Бывает, складки человечьих век покажутся жесткими, точно из обветренного камня, а глаза глянут так пристально и люто, что просто теряешься. Франсис бросил на Гертруду взгляд, странный, нехороший, и та испугалась. Франсис порылся в кармане — руки его дрожали — и вынул четверть доллара. «Иди домой, Гертруда, иди домой и никому не говори, Гертруда. Не го...» Он задохнулся и поспешно ушел в комнату, а сверху голос Джулии уже торопил его одеваться и ехать.

Мысль, что позднее сегодня он повезет Энн Мэрчисон домой, золотой нитью прошила весь вечер, и Франсис хохотом встречал тупые остроты и утер слезу, когда Мейбл Мерсер сообщила ему, что у нее умер котенок, — и позевывал, вздыхал, покряхтывал, потягивался, как всякий, кто нетерпеливо ждет свидания. Браслет лежал в кармане. В ноздрях у Франсиса был запах травы, и он под шумок разговоров прикидывал, где укромней будет поставить машину. В особняке старого Паркера никто не живет, и подъездная аллея служит «приютом влюбленных». Таунсенд-стрит упирается в тупик, и можно заехать туда, за последний дом. Проулок, что раньше соединял Элм-стрит с рекой, весь зарос кустарником, но он гулял там с детьми и помнит, как въехать и укрыть машину в зарослях.

Уиды прощались с хозяевами последние; вчетвером они стояли в прихожей, и хозяева не скрывали от них своего супружеского счастья.

— Она моя богиня, — говорил муж, прижимая к себе жену. — Она мое синее небо. Шестнадцать лет живем, а я и теперь кусаю ее в плечи. Чувствую себя с ней Ганнибалом, берущим перевалы Альп[3].

Уиды ехали домой молча. Дома Франсис не вышел из машины, не выключил мотор.

— Ставь в гараж, — сказала Джулия, открывая дверцу. — Я сказала няне, что в одиннадцать ей можно будет уйти. Кто-нибудь уже подвез ее домой.

Джулия ушла в дом, а Франсис остался сидеть в темноте.
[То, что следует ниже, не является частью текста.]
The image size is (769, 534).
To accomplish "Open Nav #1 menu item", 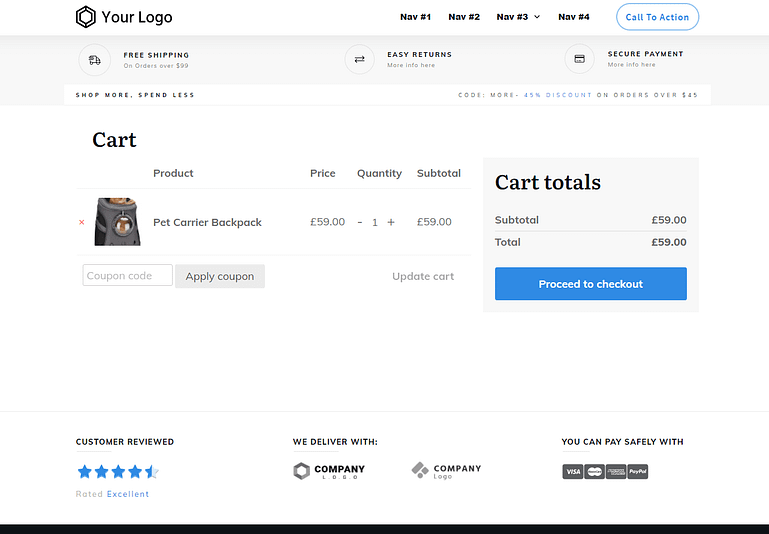I will point(415,17).

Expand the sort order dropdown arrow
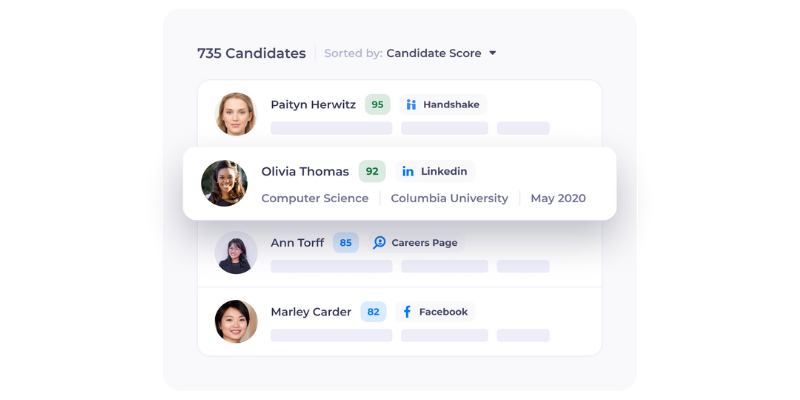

Придется, значит, испытать все, что достается человеку, одуревшему от любви: и злую похоть, и ревность, и досаду, выжимающую слезы, и даже презрение к себе, к этой жалкой своей позе — положил локти на баранку, уронил глупую голову на руки... В юности Франсис был завзятым бойскаутом, и, помня наставления той поры, он на следующий день рано ушел со службы и сыграл несколько партий в сквош[4], но только сильнее возбудил себя игрой и душем, лучше бы уж сидеть в конторе. Когда он приехал домой, подмораживало, воздух резко пахнул холодами. В доме царила необычная суета. Дети были в лучших своих нарядах, и когда Джулия сошла вниз, на ней было бледно-лиловое, цвета лаванды, платье и бриллиантовое «солнце». Она объяснила, в чем дело. В семь часов приедет мистер Хаббер снимать их для семейной рождественской открытки. Она уже вынула из шкафа синий костюм Франсиса и синий галстук — на этот раз фотография будет цветная. Джулия была оживлена и весела. Она любила эти праздничные ритуалы.
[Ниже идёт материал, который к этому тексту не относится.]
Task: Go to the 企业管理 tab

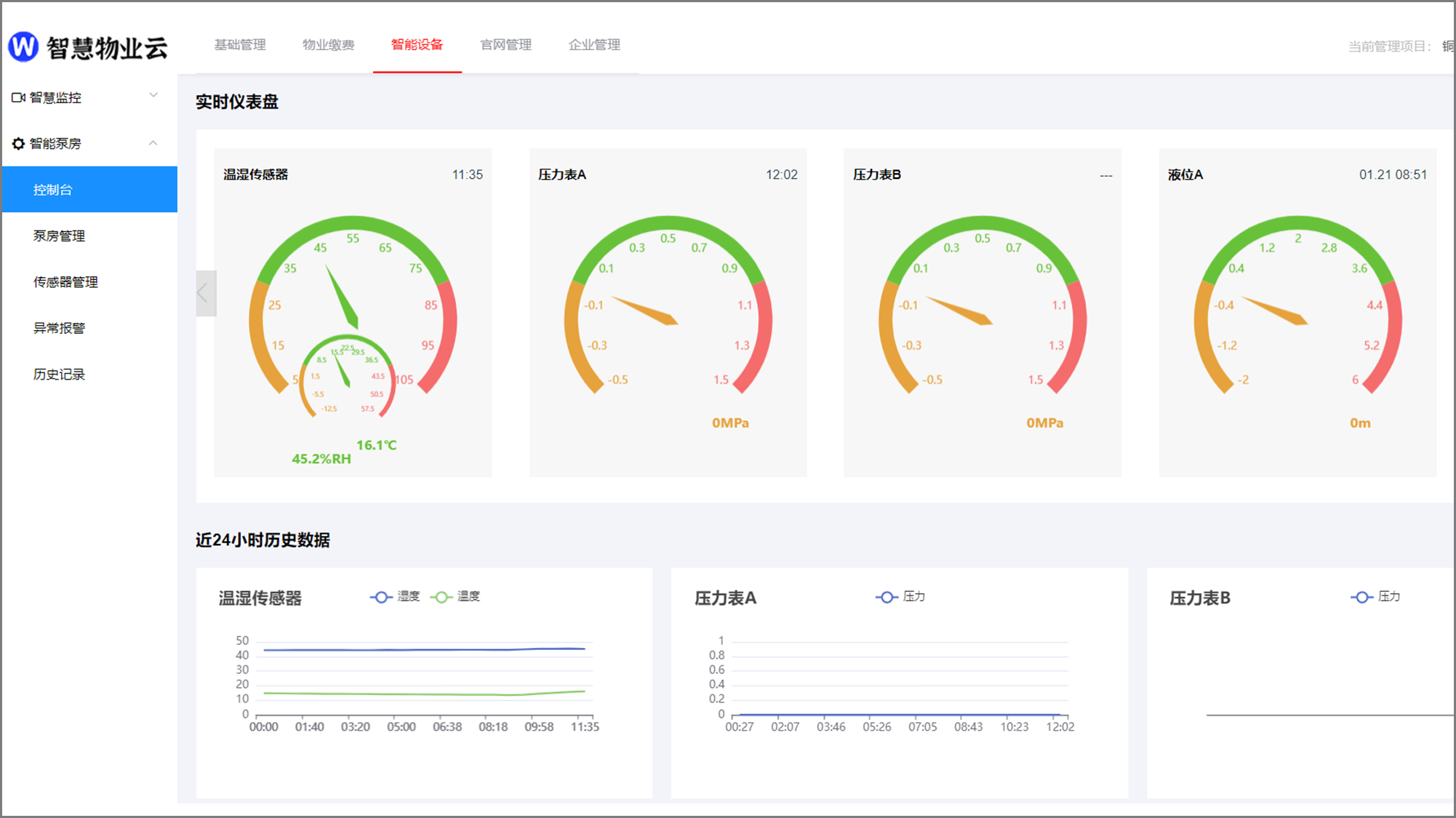Action: point(594,45)
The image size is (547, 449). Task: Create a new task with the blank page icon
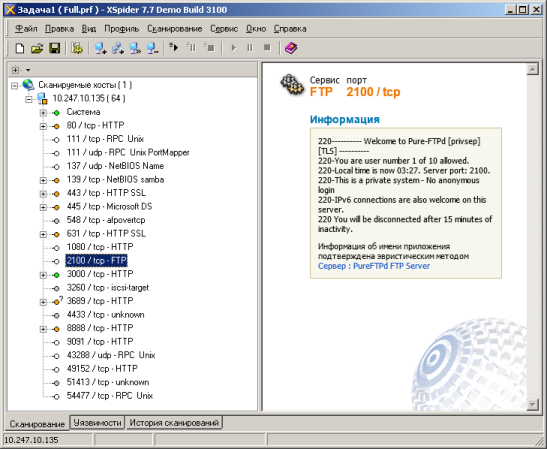(20, 48)
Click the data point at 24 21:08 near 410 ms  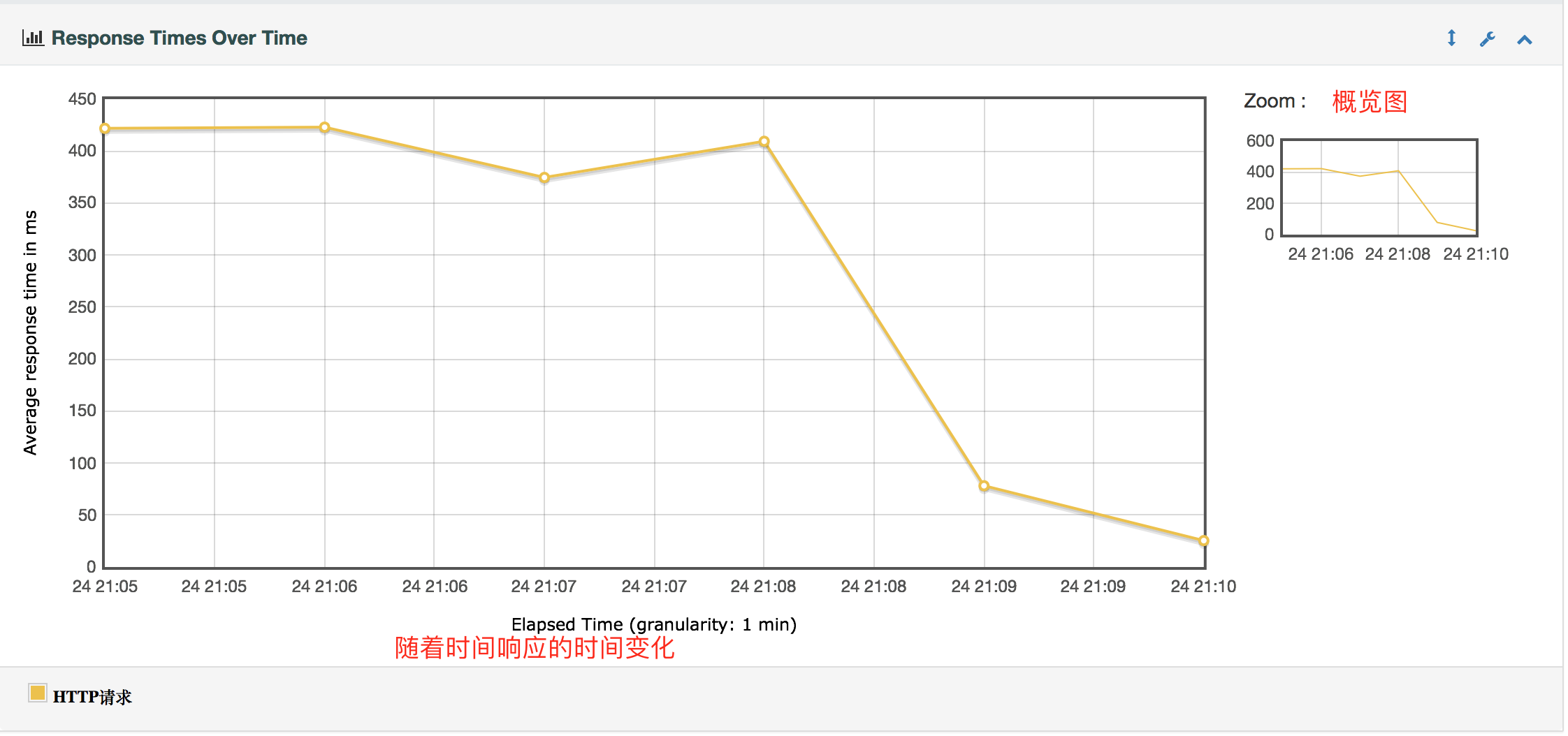(763, 141)
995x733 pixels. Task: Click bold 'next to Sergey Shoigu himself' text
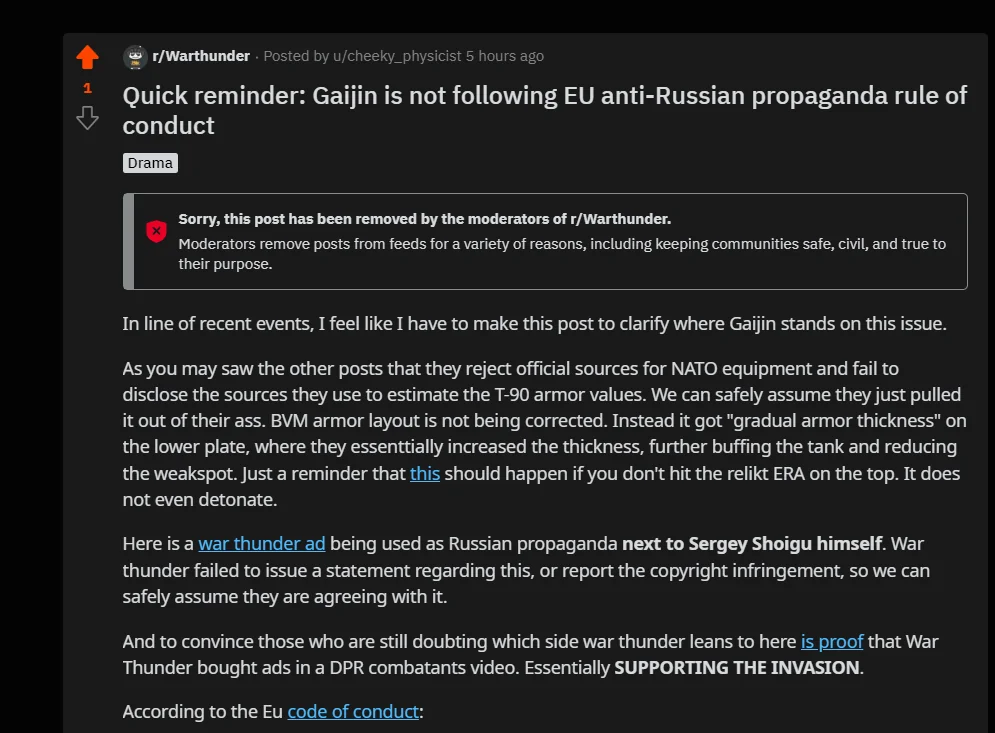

Франсис пошел наверх переодеться. Он устал за день и устал томиться. Он присел на край постели, думая об Энн Мэрчисон и чувствуя, что изнемогает. Его неодолимо потянуло выразить себя наперекор розовому абажуру на туалетном столике Джулии. Он подошел к конторке, взял листок бумаги и стал писать. «Дорогая Энн, люблю тебя, люблю, люблю...» Никто этого письма не прочтет, и он писал, не сдерживаясь и употребляя такие обороты, как «райское блаженство» и «гавань любви». Он глотал слюну, вздыхал, дрожал. Джулия позвала его вниз — и такая пропасть разверзлась между его фантазией и вещественным миром, что у него болезненно дернулось сердце.

Джулия и дети стояли на веранде; фотограф с помощником установили двойную батарею мощных ламп, чтобы отобразить семью Уйдов и архитектурные красоты парадного крыльца. Жители Бленхоллоу, едущие с поздней электрички, притормаживали и глядели, как Уидов снимают; некоторые махали им и окликали приветственно. Полчаса пришлось Уидам улыбаться и увлажнять языком губы, прежде чем мистер Хаббер удовлетворился. От жарких ламп на морозце пахло жестяной затхлостью; наконец их выключили, и у Франсиса в глазах еще долго рябило.